In the early stage of the project, she helped the developer client to understand the applicability of federal tax credits for rehabilitation and to investigate a variety of programming alternatives.



​Photo Credit: Mitya Ku

Autry National Center - Los Angeles, CA

As part of the Overland Partners team hired to complete a facility program and concept design following the creation of the Autry National Center from the merger of the Museum of the American West and the Southwest Museum of the American Indian, Laurie was engaged in a number of tasks. In additional to helping to confirm guiding principles, she interviewed museum staff and evaluated the two existing museum sites and facilities, providing specific expertise about conservation standards and operational requirements for museum environments.  

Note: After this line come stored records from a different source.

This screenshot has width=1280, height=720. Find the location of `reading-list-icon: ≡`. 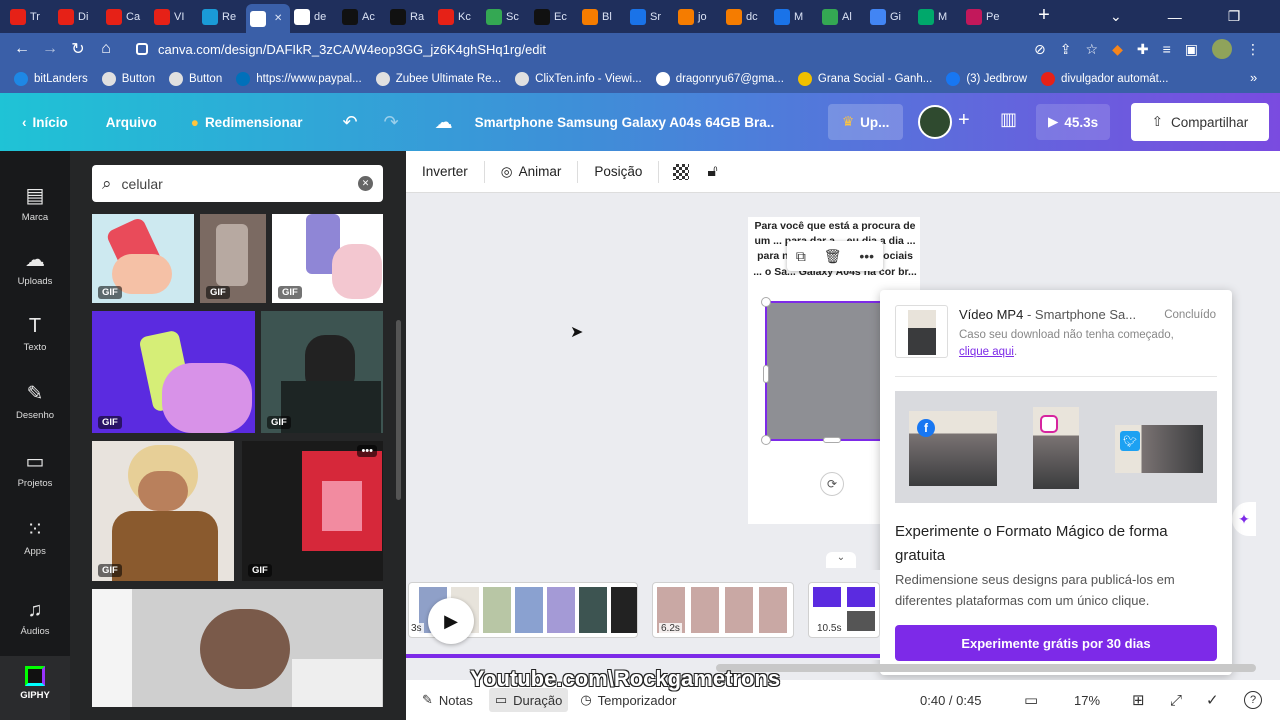

reading-list-icon: ≡ is located at coordinates (1167, 49).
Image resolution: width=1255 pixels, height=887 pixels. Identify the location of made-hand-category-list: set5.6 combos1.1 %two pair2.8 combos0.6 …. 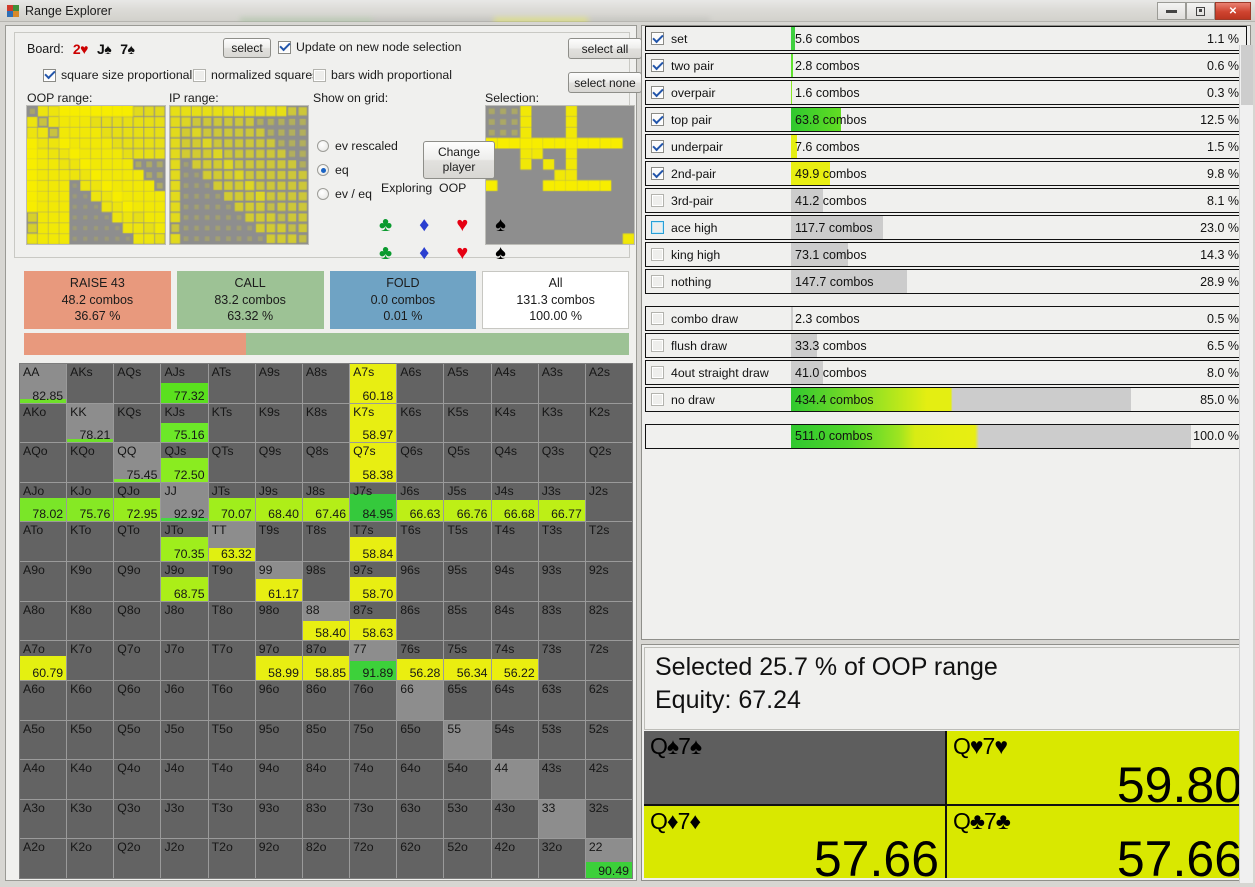
(946, 160).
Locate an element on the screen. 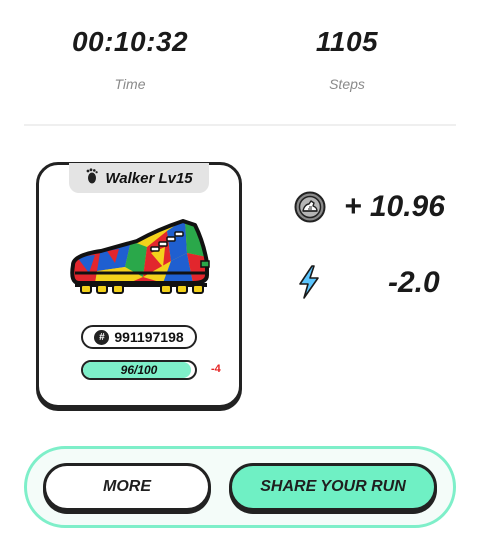 This screenshot has width=479, height=542. footprint-icon is located at coordinates (92, 178).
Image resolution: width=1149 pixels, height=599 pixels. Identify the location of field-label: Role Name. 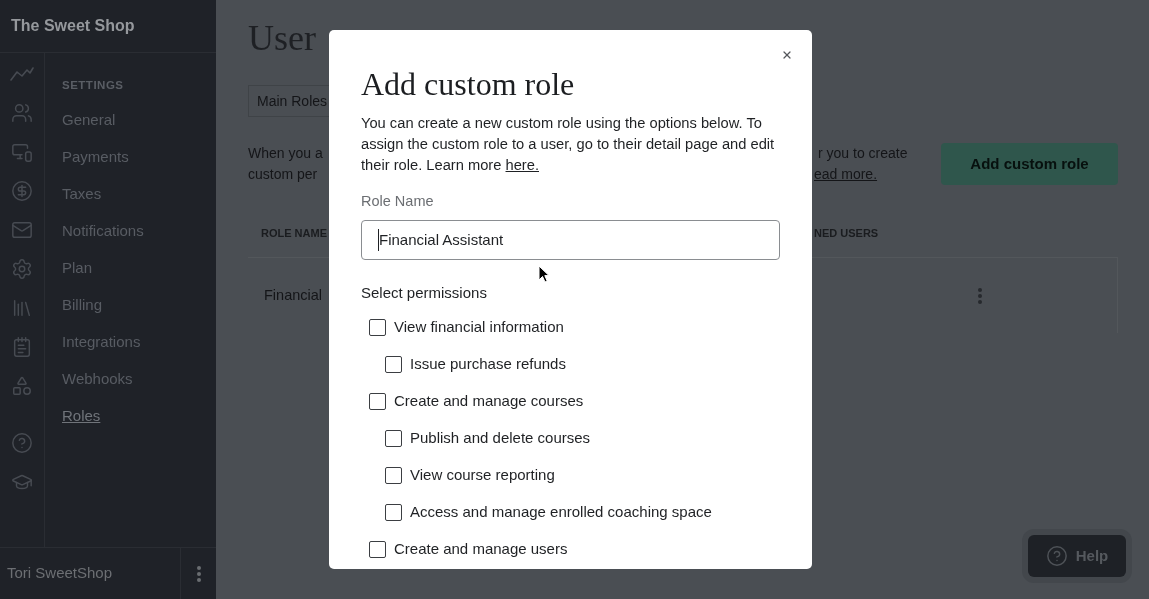
(398, 202).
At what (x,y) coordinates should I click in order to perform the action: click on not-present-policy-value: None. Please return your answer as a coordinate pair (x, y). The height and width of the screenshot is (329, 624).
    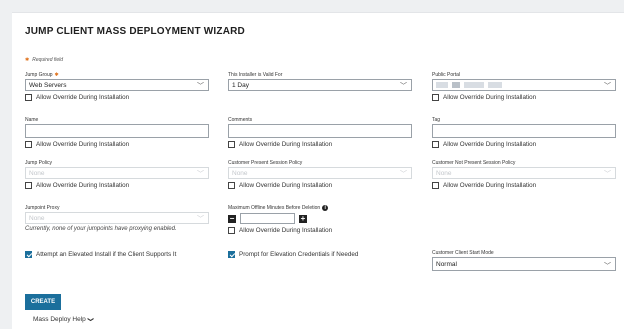
    Looking at the image, I should click on (444, 174).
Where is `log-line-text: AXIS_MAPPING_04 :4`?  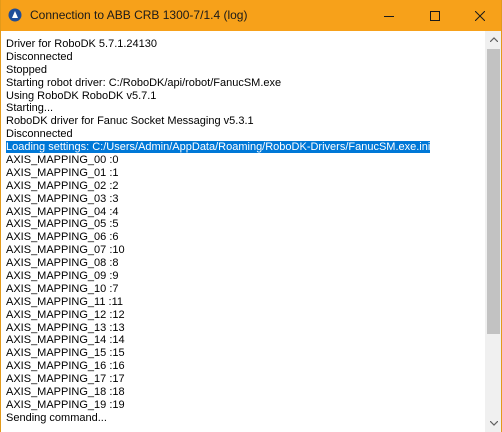 log-line-text: AXIS_MAPPING_04 :4 is located at coordinates (62, 212).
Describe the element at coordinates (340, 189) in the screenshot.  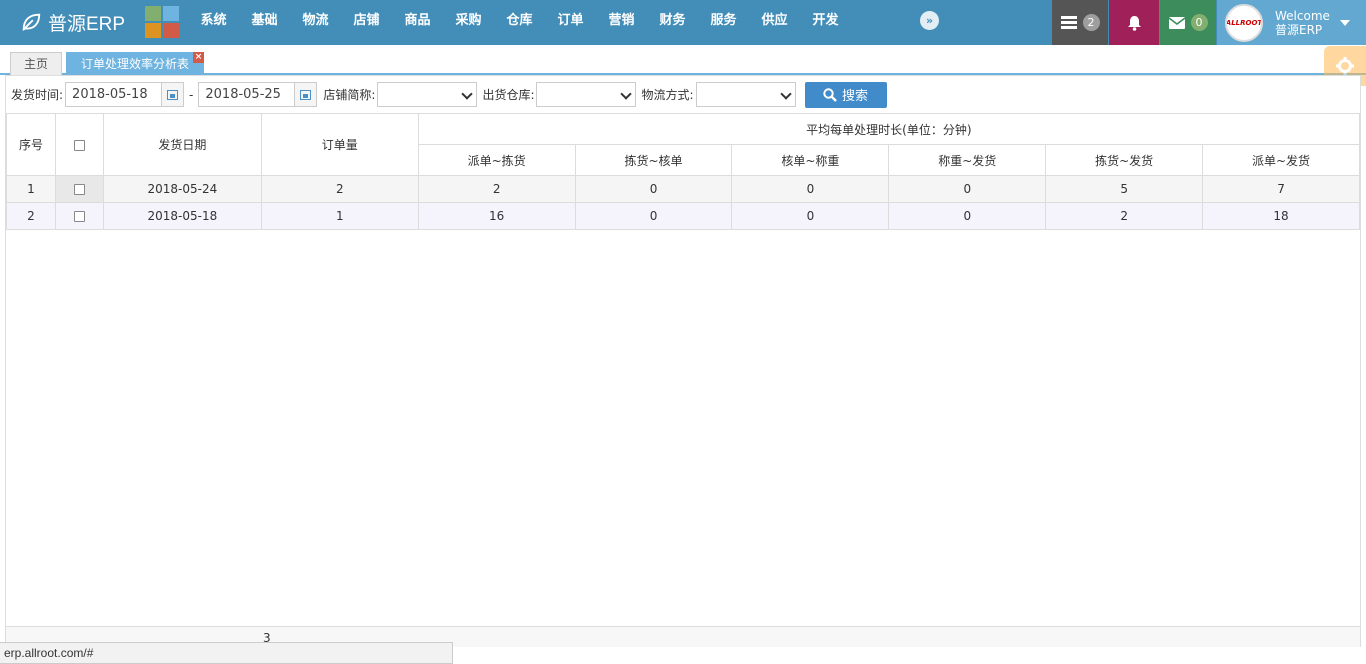
I see `cell-orders: 2` at that location.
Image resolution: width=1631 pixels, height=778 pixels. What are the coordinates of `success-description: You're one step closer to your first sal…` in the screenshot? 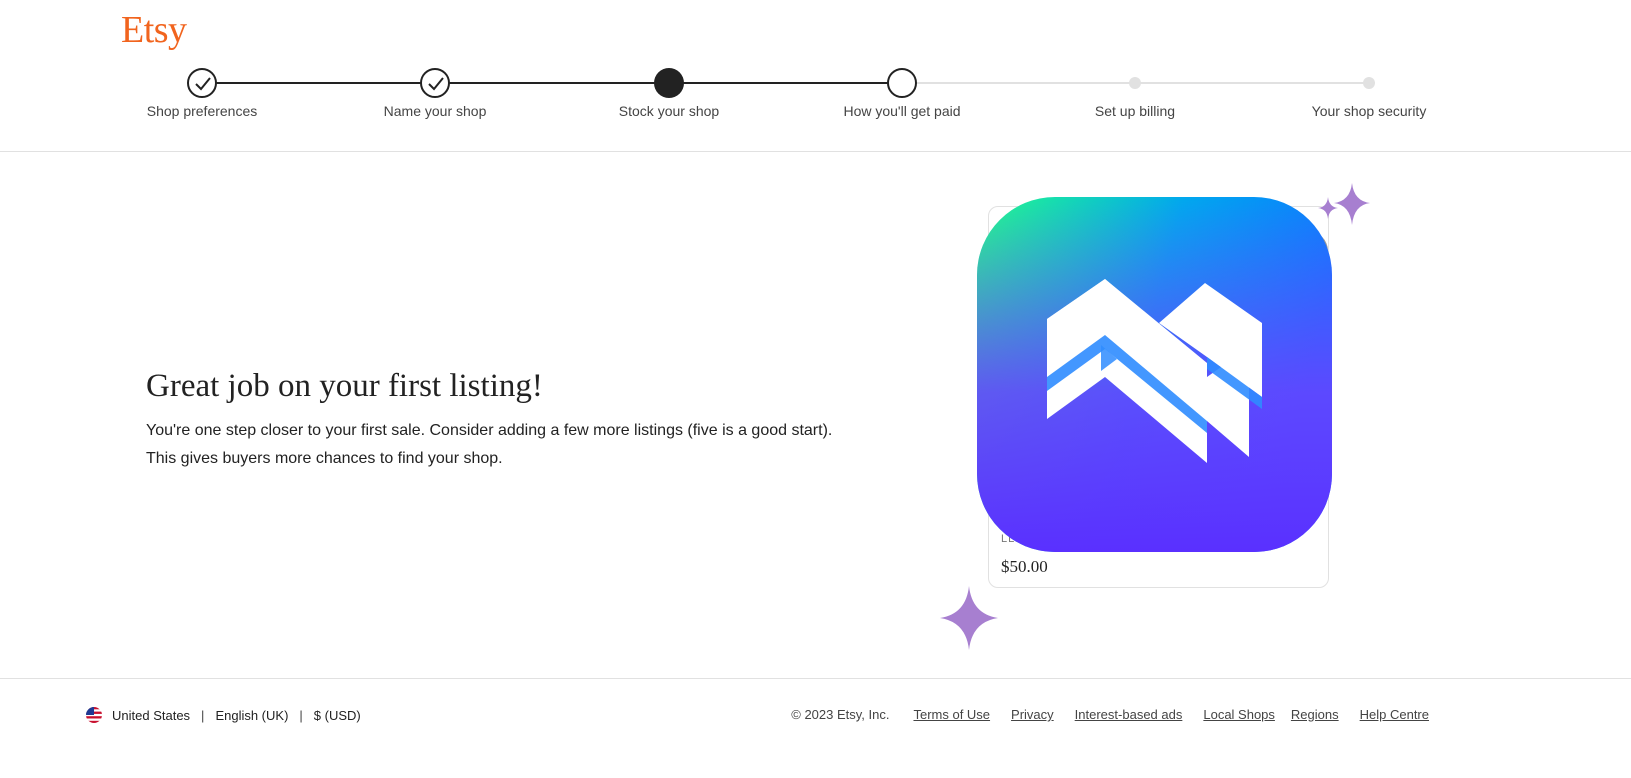 It's located at (536, 445).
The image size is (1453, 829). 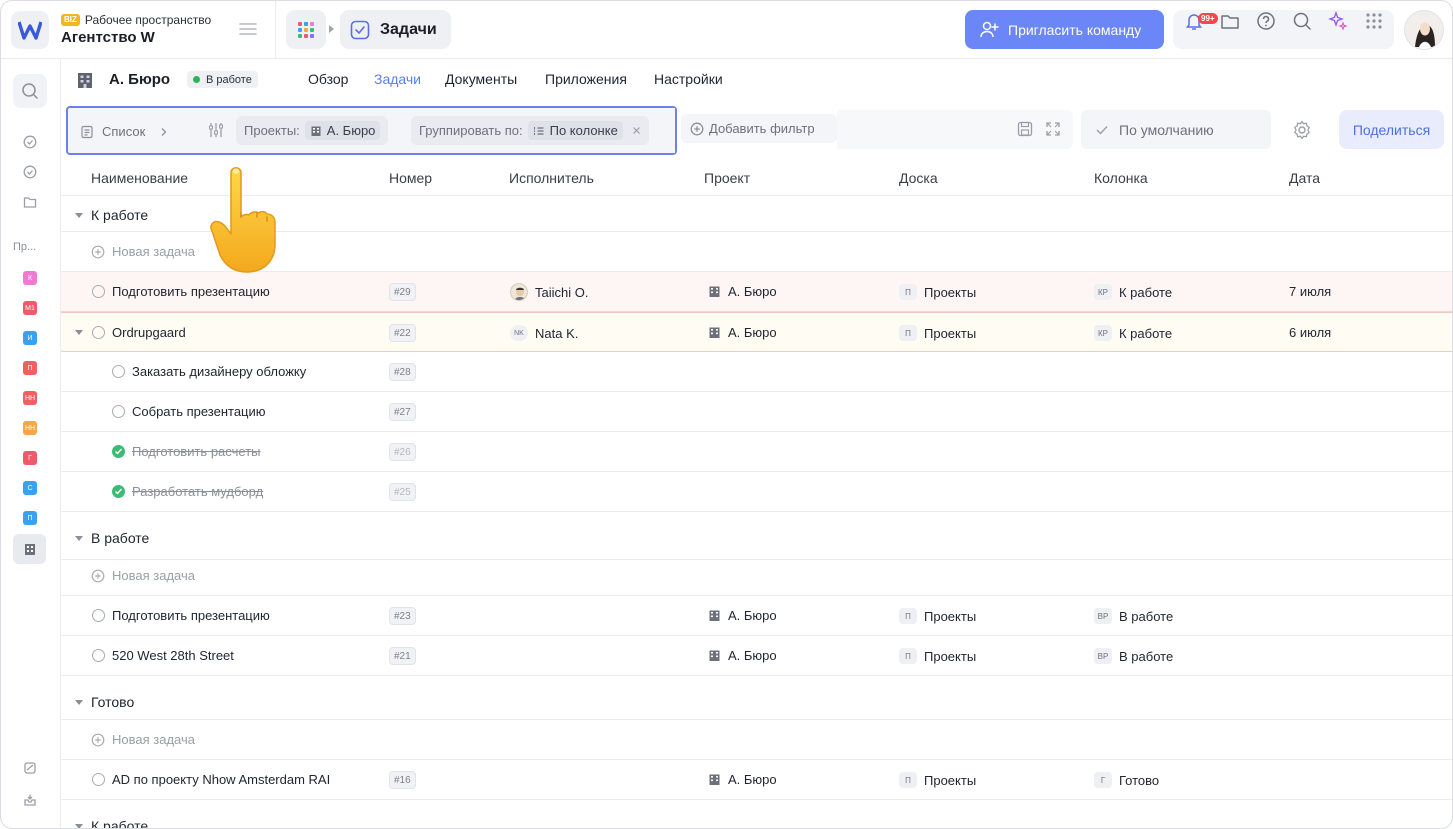 What do you see at coordinates (173, 656) in the screenshot?
I see `task-name: 520 West 28th Street` at bounding box center [173, 656].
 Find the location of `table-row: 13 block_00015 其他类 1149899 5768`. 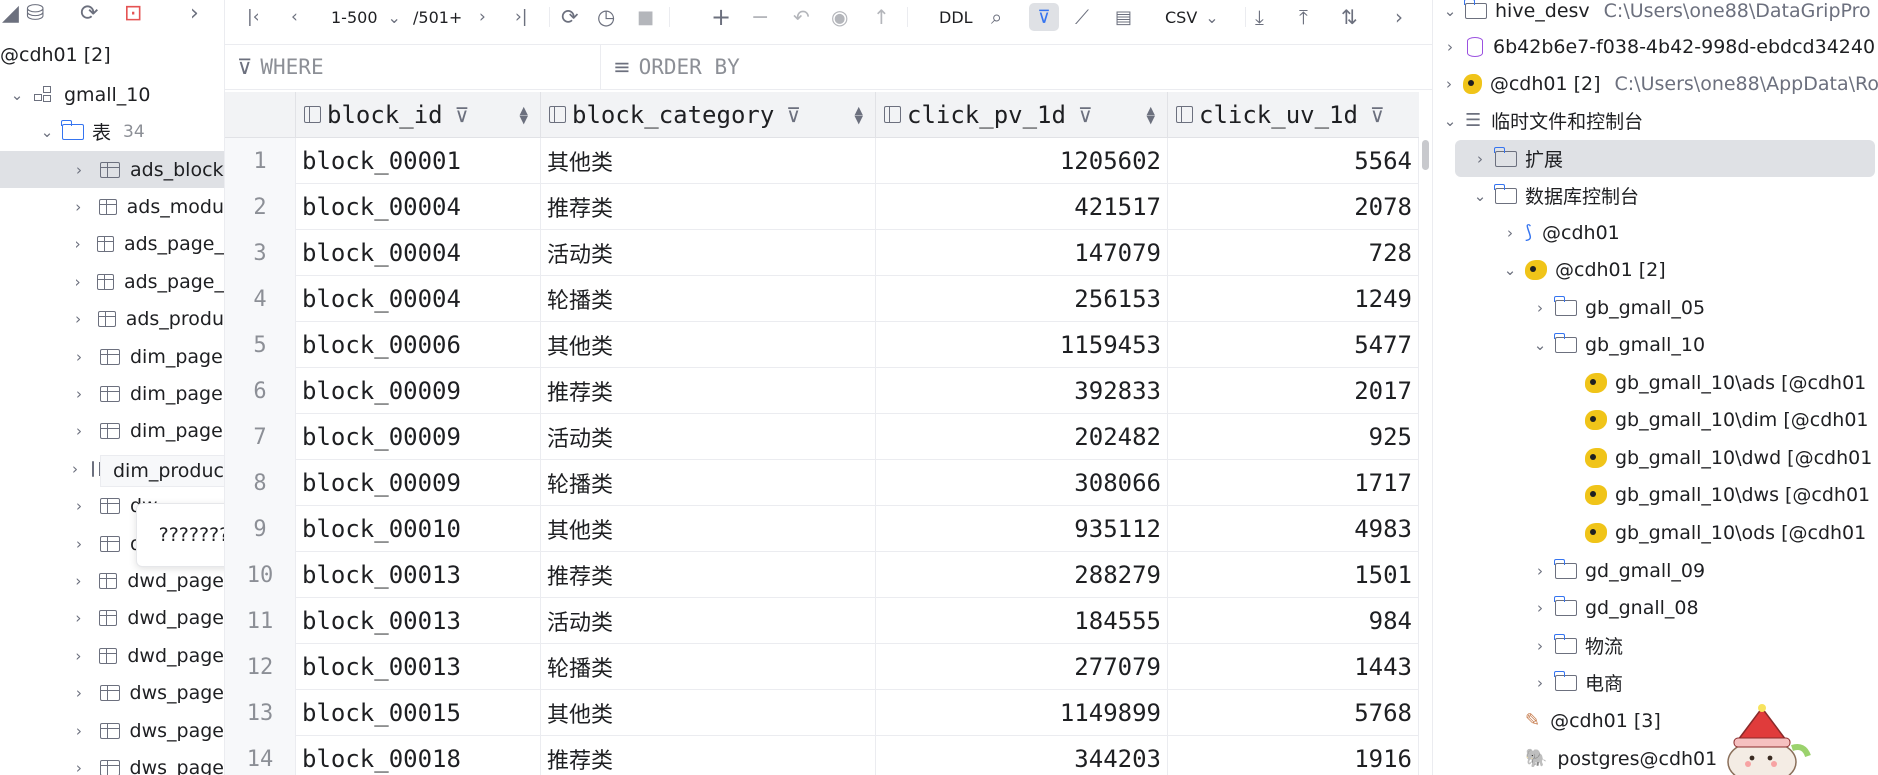

table-row: 13 block_00015 其他类 1149899 5768 is located at coordinates (822, 713).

She worked with the client and client's representative to understand an evolving business plan.  She worked closely with the large design team to assimilate all programmatic objectives into a single guiding document, including space calculations, functional objectives and sustainability strategies.  She continued to interface with the architectural team as they transformed the preliminary program into architectural concepts.


​Photo Credit: dimnikolov

Pioneer Museum - Fredericksburg, TX

In collaboration with Overland Partners | Architects, Laurie led three major initiatives on behalf of the Pioneer Museum:  the development of a Master Plan, a Condition Assessment Report and an Interpretive Master Plan.  All were part of a process to reimagine the role of the museum as it expanded its site, committed to stewarding relocated historic buildings.  The Master Plan determined the need for restoration of existing buildings as well as new additions to the site and the Condition Assessment undertook a topline inventory and identified conservation priorities for the Museum's vast holdings of artifacts.  

The interpretive strategy focused on connecting the unique story of 19th century settlement in the Texas Hill Country by a German Colony with Fredericksburg's thriving and fast changing culture -- in the process expanding dialogue on what it means to be a pioneer and as well as what it means to be a museum in the 21st century.